Os componentes certos e visíveis da cena são a Conferência sobre Mudanças Climáticas em Copenhague, agora em dezembro, no plano internacional, e as eleições em outubro de 2010, no âmbito nacional. Os prognósticos obrigatórios para fins de planejamentos econômicos convergem para um crescimento da economia brasileira em 5%, o que significaria um aumento de ocupação e renda mesmo contando com as racionalizações. Não seria nada mal, visto que saltos “chineses” são difíceis em regimes democráticos.
Considero auspicioso o colóquio global em Copenhague porque se trata de um esforço pacífico de natureza técnica, isto é, não ideológico, embora vícios ideológicos ainda desvirtuem argumentos. Outro vício sistemático reside na falta da consideração do problema da superação da miséria no mesmo nível de consideração das questões ambientais – o aquecimento global e suas conseqüências. Sob este aspecto a China desponta como exceção e “benchmark”.
De fato a China se conduz como “benchmark” sob múltiplos aspectos: No aumento de eficiência energética, embora partindo de baixíssimo nível, na geração eólica e fotovoltaica, no aproveitamento da energia solar para aquecimento, e no reflorestamento.

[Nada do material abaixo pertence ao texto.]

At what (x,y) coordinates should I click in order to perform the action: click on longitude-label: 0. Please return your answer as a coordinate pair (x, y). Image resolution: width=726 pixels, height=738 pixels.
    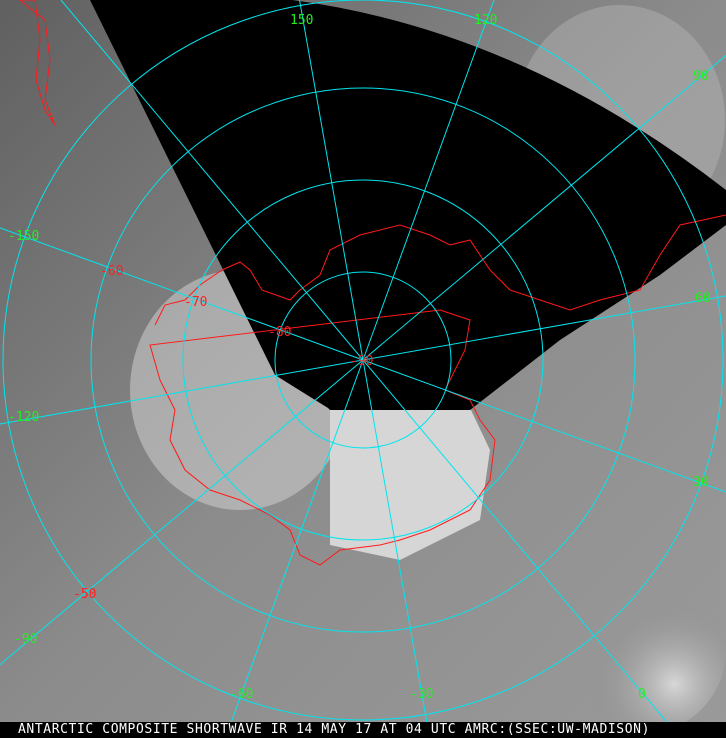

Simultaneamente, a China acirra a competição global pela ocupação, resultando numa tendência a altos níveis de desemprego no ocidente. Parece que passa despercebido que esta tendência independe dos “compromissos” que serão discutidos na COP 15. Na realidade os esforços por redução de consumo de energia – nas indústrias e nos prédios – e a transformação das matrizes energéticas – na geração e nos transportes – geram espaço para ocupação no âmbito regional (União Européia) e nos âmbitos nacionais (Estados Unidos e Brasil).

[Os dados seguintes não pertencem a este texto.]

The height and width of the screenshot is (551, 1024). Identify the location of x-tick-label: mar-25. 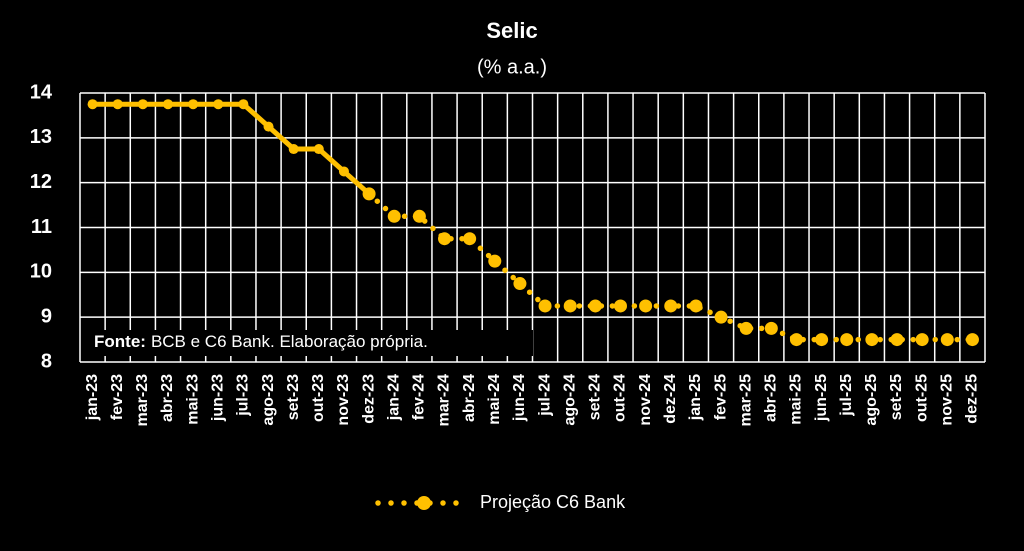
(746, 400).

Sobre este fundo material e mensurável – técnico – se processará uma “negociação sobre algo não negociável” por estar em jogo a condição de sobrevivência de todas as espécies, inclusive a humana. Não se trata de uma negociação comercial. O único posicionamento coerente com a Responsabilidade de cada um é “fazer o máximo possível”.
De uma forma confusa, semelhante a um movimento browniano, as opiniões públicas nacionais e globais começam a pressionar os governos nacionais e globais, e, portanto, os tais “negociadores”, que são partículas do movimento, mas não líderes esclarecidos, até agora.
Conclusão: Independente do resultado formalizado, a COP15 será um passo importante na direção certa. Cada país continuará agindo soberanamente, mas sob uma pressão emocional aumentada, o que estimulará as respectivas economias.
Quanto ao Brasil: Será curioso observar Serra e Dilma, além de Aécio e Ciro, no papel de “ecológicos novos”. Mas ficarei surpreso se aparecerem proposições novas como: Terminação imediata dos desmatamentos, grandes projetos de reflorestamento, indústrias verdes na costa da Região Norte, grandes parques eólicos no Nordeste, programa de redução de consumo de energia elétrica, desistência da construção da usina de Belo Monte, incentivo da cogeração com biomassa, veículos híbridos-flex. A meta possível a ser adotada seria “Brasil sumidouro de CO2 em 2020”. A miséria teria então sido eliminada, sem bolsas. A realização deste sonho só depende dos cidadãos deste país.